If you think about it, you really don't feel weightless anyway when you are floating in water -- you are still being held up by forces, but they are evenly distributed across your body rather than being concentrated in one place, depending on orientation. If you are as upright as you can be, you still feel pressure on your feet (and anything else pointing down as surface area oriented down) while you feel more "weightless" if you lie down because the pressure is then distributed across your entire body similar to lying on a bed. What you don't feel is a "hard" surface -- essentially, the pressure you feel that holds you up moves with you as if you were standing on a floor that moved up when you raise your feet. This allows you to have more freedom of movement which feels as if you don't weigh as much, but if you've even been truly weightless as in free fall (with no wind resistance -- so in an airplane in free fall), then that's a very different distinguishable feeling.

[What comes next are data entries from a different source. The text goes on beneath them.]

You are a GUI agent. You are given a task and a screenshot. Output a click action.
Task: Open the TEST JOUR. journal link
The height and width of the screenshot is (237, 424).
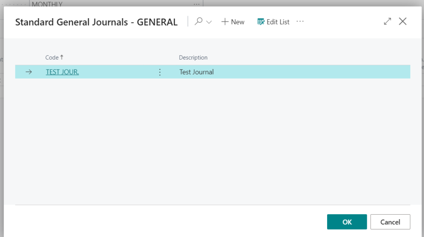coord(62,72)
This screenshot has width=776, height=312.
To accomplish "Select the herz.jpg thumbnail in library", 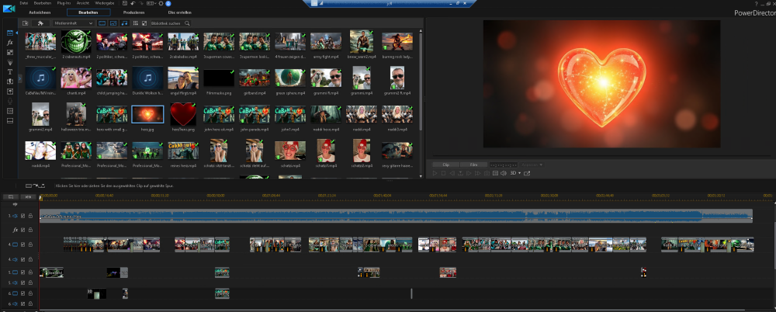I will coord(147,115).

Because you can't feel much of a change in pressure when you move your feet in the water, it "seems" like there isn't anything pushing against you. Your brain is best at distinguishing changes in signals and not so good at constant signals so when you feel constant pressure your brain tends to ignore it -- especially if you move your body and the pressure doesn't change. Your brain associates gravity and feeling weight with being against a hard surface that when you lift your leg up the pressure goes away. Since that doesn't happen in water (the "floor" moves with you), you feel weightless. If you could stand up in a denser gel, then your feet would also feel more weightless than on solid ground since the pressure would be fairly even on your feet and downward-oriented body surfaces, but if you moved your feet up and down, the lower viscosity of the gel would have you feel like it was more "solid" and you had more weight (in both directions since even lifting the leg up would feel resistance), but when you stood still it would feel a lot more weightless than on solid ground.

So the bottom line is that it's a combination of more even pressure on your body plus your brain playing tricks that has you feel somewhat weightless, but in reality your mass contributes to the weight of the tub.